From: Joonsoo Kim <iamjoonsoo.kim@lge.com>
To: Minchan Kim <minchan@kernel.org>
Cc: Andrew Morton <akpm@linux-foundation.org>,
"Kirill A. Shutemov" <kirill.shutemov@linux.intel.com>,
Rik van Riel <riel@redhat.com>, Mel Gorman <mgorman@suse.de>,
Johannes Weiner <hannes@cmpxchg.org>,
Yasuaki Ishimatsu <isimatu.yasuaki@jp.fujitsu.com>,
Zhang Yanfei <zhangyanfei@cn.fujitsu.com>,
"Srivatsa S. Bhat" <srivatsa.bhat@linux.vnet.ibm.com>,
Tang Chen <tangchen@cn.fujitsu.com>,
Naoya Horiguchi <n-horiguchi@ah.jp.nec.com>,
Bartlomiej Zolnierkiewicz <b.zolnierkie@samsung.com>,
Wen Congyang <wency@cn.fujitsu.com>,
Marek Szyprowski <m.szyprowski@samsung.com>,
Michal Nazarewicz <mina86@mina86.com>,
Laura Abbott <lauraa@codeaurora.org>,
Heesub Shin <heesub.shin@samsung.com>,
"Aneesh Kumar K.V" <aneesh.kumar@linux.vnet.ibm.com>,
Ritesh Harjani <ritesh.list@gmail.com>,
t.stanislaws@samsung.com, Gioh Kim <gioh.kim@lge.com>,
linux-mm@kvack.org, tglx@linutronix.de, cody@linux.vnet.ibm.com,
linux-kernel@vger.kernel.org
Subject: Re: [PATCH v2 1/8] mm/page_alloc: fix pcp high, batch management
Date: Wed, 13 Aug 2014 17:13:46 +0900 [thread overview]
Message-ID: <20140813081346.GB30451@js1304-P5Q-DELUXE> (raw)

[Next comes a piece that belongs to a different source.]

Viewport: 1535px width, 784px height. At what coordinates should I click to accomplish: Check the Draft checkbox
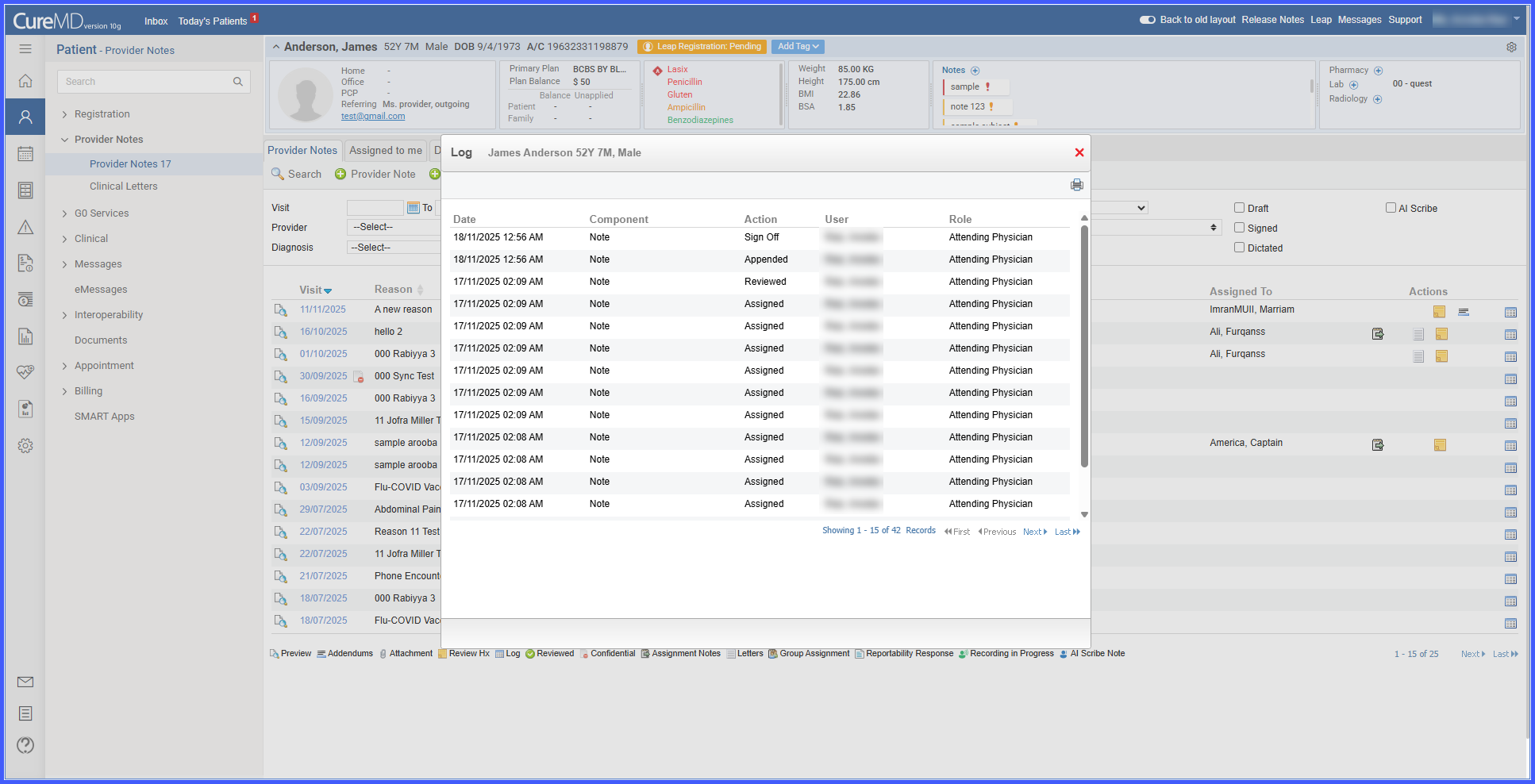click(x=1239, y=208)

In-Reply-To: <20140812012408.GA23418@gmail.com>
On Tue, Aug 12, 2014 at 01:24:09AM +0000, Minchan Kim wrote:
> Hey Joonsoo,
>
> On Wed, Aug 06, 2014 at 04:18:28PM +0900, Joonsoo Kim wrote:
> > per cpu pages structure, aka pcp, has high and batch values to control
> > how many pages we perform caching. This values could be updated
> > asynchronously and updater should ensure that this doesn't make any
> > problem. For this purpose, pageset_update() is implemented and do some
> > memory synchronization. But, it turns out to be wrong when I implemented
> > new feature using this. There is no corresponding smp_rmb() in read-side
> > so that it can't guarantee anything. Without correct updating, system
> > could hang in free_pcppages_bulk() due to larger batch value than high.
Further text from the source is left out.